I participated in the May 15 & 16 Rails 3 Bugmash last weekend. This was my first Bugmash (if you don’t count getting Navvy up to speed with Rails 3 in the last one). I had lots of fun, resolved two tickets that applied to the Rails
master and the
2-3-stable branch, reviewed some patches by others, got five commits into Rails, finished in second place, and got on the contributor list.
All Saturday (I couldn’t make it on Sunday), experienced Rails contributors and core team members were available for questions in the #railsbridge IRC channel. Everybody was very helpful and friendly, which made it a lot easier to dive in and debug in the Rails source.
Something that also made everything a little easier was rails_test_box. It uses VirtualBox and Vagrant to set up an isolated testing environment so you can run Rails’ tests without worrying about messing up your development environment.
It installs MySQL and PostgreSQL for you, together with RVM, so you can test on multiple databases and in multiple Rubies. And yes, it’ll even clone Rails in a shared directory, so you can develop on your Mac like you’re used to. Also, be sure to read Jeroen’s article on the Cookiestack blog.

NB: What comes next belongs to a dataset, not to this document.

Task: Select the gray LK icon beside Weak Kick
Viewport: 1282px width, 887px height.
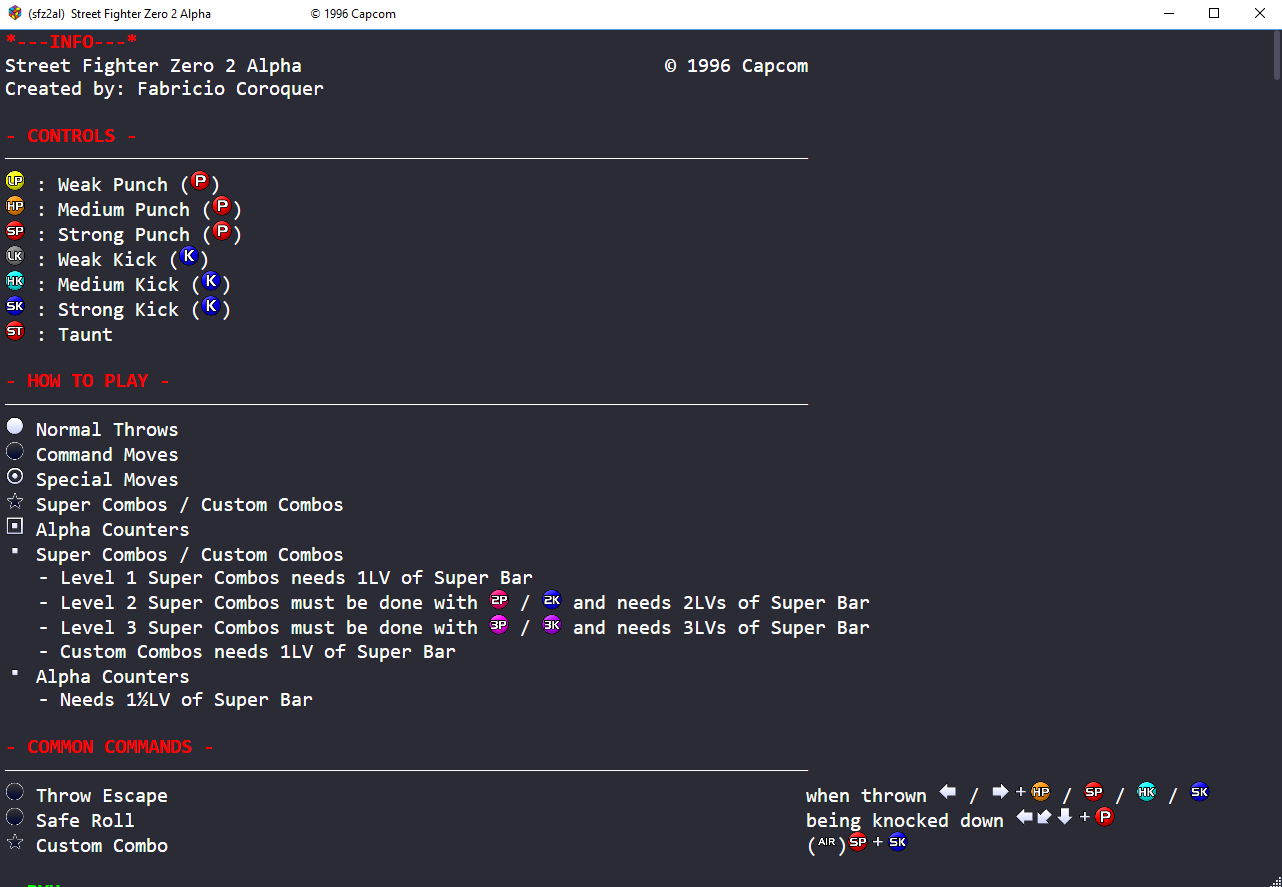Action: [x=15, y=256]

I’ve learned a lot during the Bugmash and I highly recommend every Rails developer to give it a shot next time. Thanks RailsBridge, @josevalim, @spastorino, @rizwanreza, jeroenvandijk and everyone else who participated and helped out. You’re awesome.
Like the Railsbridge post stated: this Bugmash was the “most effective yet”. That’s great, but we’re not done yet. If you’ve participated in the Bugmash, you know that the Bugmash tag in the Rails issue tracker still has over 100 unresolved tickets.
I suggest we keep going and spend some of our time to keep giving back, like fixing a small bug, writing some tests or reviewing a patch. Who’s with me?